Senegal is a truly open-minded country, and is in an ideal position to encourage peace and concord between peoples of different religions. It is no coincidence that 72 countries have diplomatic representations in Senegal, from Saudi Arabia to Iran through Russia, India, Japan, China, the United States, France and Israel. In regard to political and economic relations, the country has close, long-standing links with the West, and has also forged relations with China. Furthermore, Senegal is deeply involved in sub-regional and international institutions, and is a member of a number of these, including the United Nations (UN), the African Union (AU), the World Trade Organization (WTO), the Economic Community of West African States (ECOWAS), the West African Economic and Monetary Union (UEMOA), the Senegal River Basin Development Organization (OMVS), and the International Organisation of La Francophonie (OIF).
Because the country has always advocated appeasement within its borders, it is looked on as a mediator on the African scene, and is also a preferential interlocutor as far as the international community is concerned.
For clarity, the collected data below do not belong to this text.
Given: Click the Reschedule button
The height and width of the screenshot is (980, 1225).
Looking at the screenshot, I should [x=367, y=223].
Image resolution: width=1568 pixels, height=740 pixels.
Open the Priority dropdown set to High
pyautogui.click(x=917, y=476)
This position has tended to be reinforced as the threat of Islamic terrorism in the Sahel grows. By reducing the presidential term to five years following the referendum held on March 20, 2016, the President of the Republic, Macky Sall, is acting fully in line with his illustrious predecessors in defending democratic values. Since his election, he has undertaken deep political and economic reforms, and initiated a string of major works aimed at kick-starting Senegal’s development.The major infrastructure projects started in the early 2000s were not affected by the change of regime in March 2012. In his message to the nation in December 2015, the President announced that 2016 would be “a year of major works and projects,” and he has been true to his word, not only continuing those initiated by his predecessor, but also embarking on new projects, such as the Abdou Diouf International Conference Center (CICAD), the Blaise Diagne International Airport (AIBD) and the DakarDiamniadio highway. Efforts to ensure that the country is well-connected as regards both transport and energy are under way. According to Macky Sall, electrification must be the driving force behind the emergence of rural areas.
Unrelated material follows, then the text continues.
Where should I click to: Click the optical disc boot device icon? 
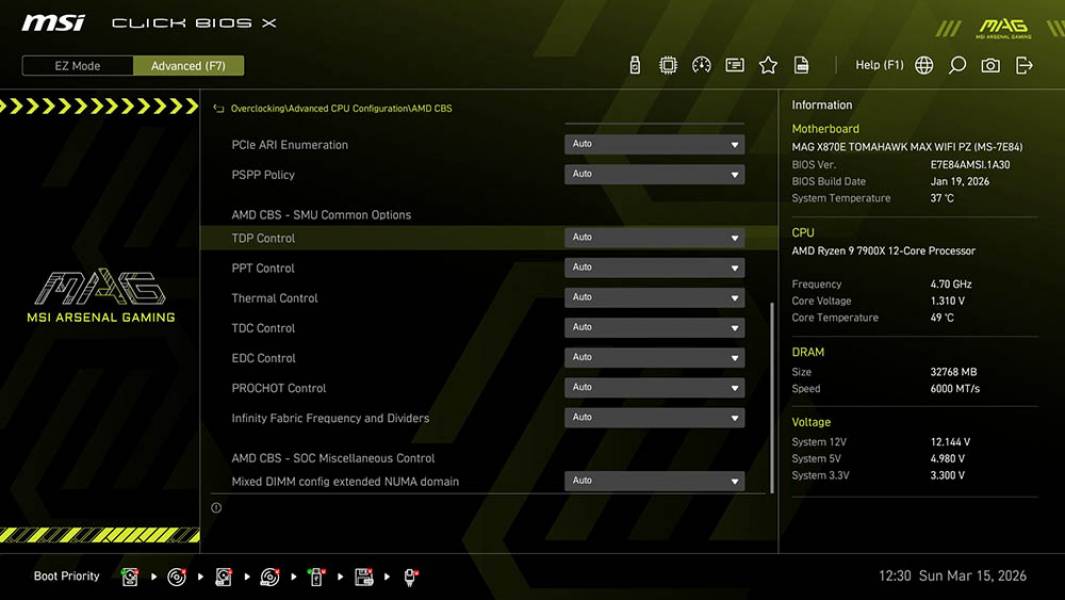click(x=175, y=576)

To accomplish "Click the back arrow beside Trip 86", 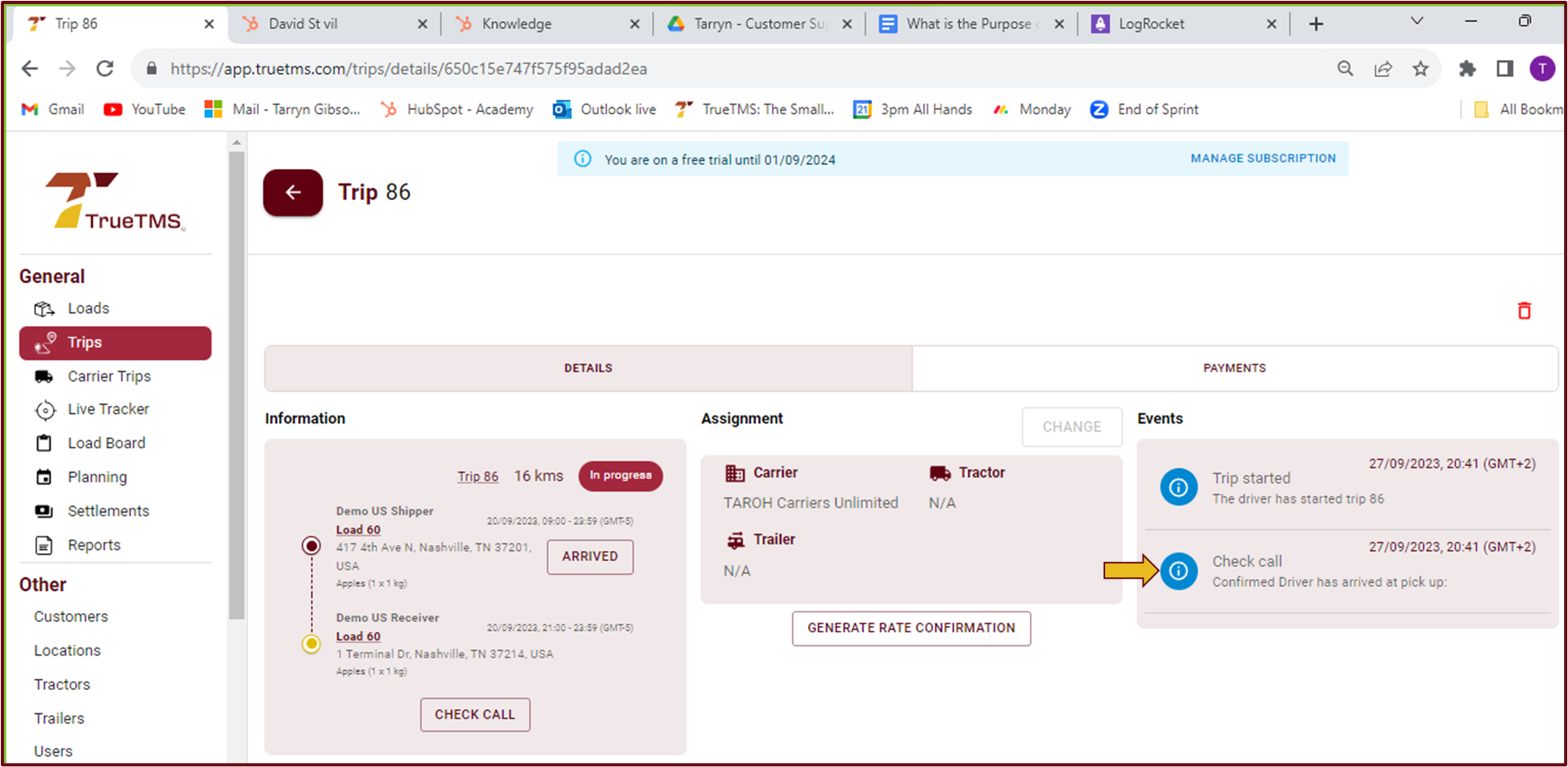I will (293, 192).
The annual growth rate, which is close to 6.5%, opens up numerous development prospects. The country’s economy relies mainly on tertiary activities (64% of GDP), followed by the secondary sector (21%), and finally the primary (15%). Yet these figures do not fully reflect the real situation in the country, bearing in mind that agriculture employs close to 70% of the working population and in fact plays a vital social and economic role. Since the Emerging Senegal Plan was introduced, the sector has been among the priorities of the state, which is focusing its efforts on improving, expanding and securing agricultural production with a view to reducing poverty and imports while at the same time developing exports.
Accelerating the industrialization process and exploiting new mines should also contribute to that end, with the help of national and foreign investors. The private sector is an essential element of the Emerging Senegal Plan. Senegal is relying on its Investment Promotion and Major Projects Agency (APIX) to help it become a competitive business destination which meets international standards. The agency does everything it can to help investors make the very best of the opportunities available in the country, notably by providing technical assistance and granting tax and customs benefits. As an example, close to 9,000 businesses were set up in 2014.
Senegal continues to climb up the World Bank’s Doing Business ranking, reaching 147th place in 2017. Like investors, tourists are welcomed with open arms; indeed, if there is a sector that deserves attention, it is without a doubt the tourism industry. The country boasts no shortage of attractions: beautiful beaches, natural parks rich in fauna and flora, a diversity of landscapes from the lush vegetation of the Casamance delta to the Sahelian savanna, and, of course, the people, who are both kind-natured and young (the average age is 19).
Huge efforts are now under way to turn the country back into the major tourist destination it was a few years ago. Progress can be seen everywhere, reinforcing the idea that the country is on its way to emergence. There is no question about it: Senegal is back.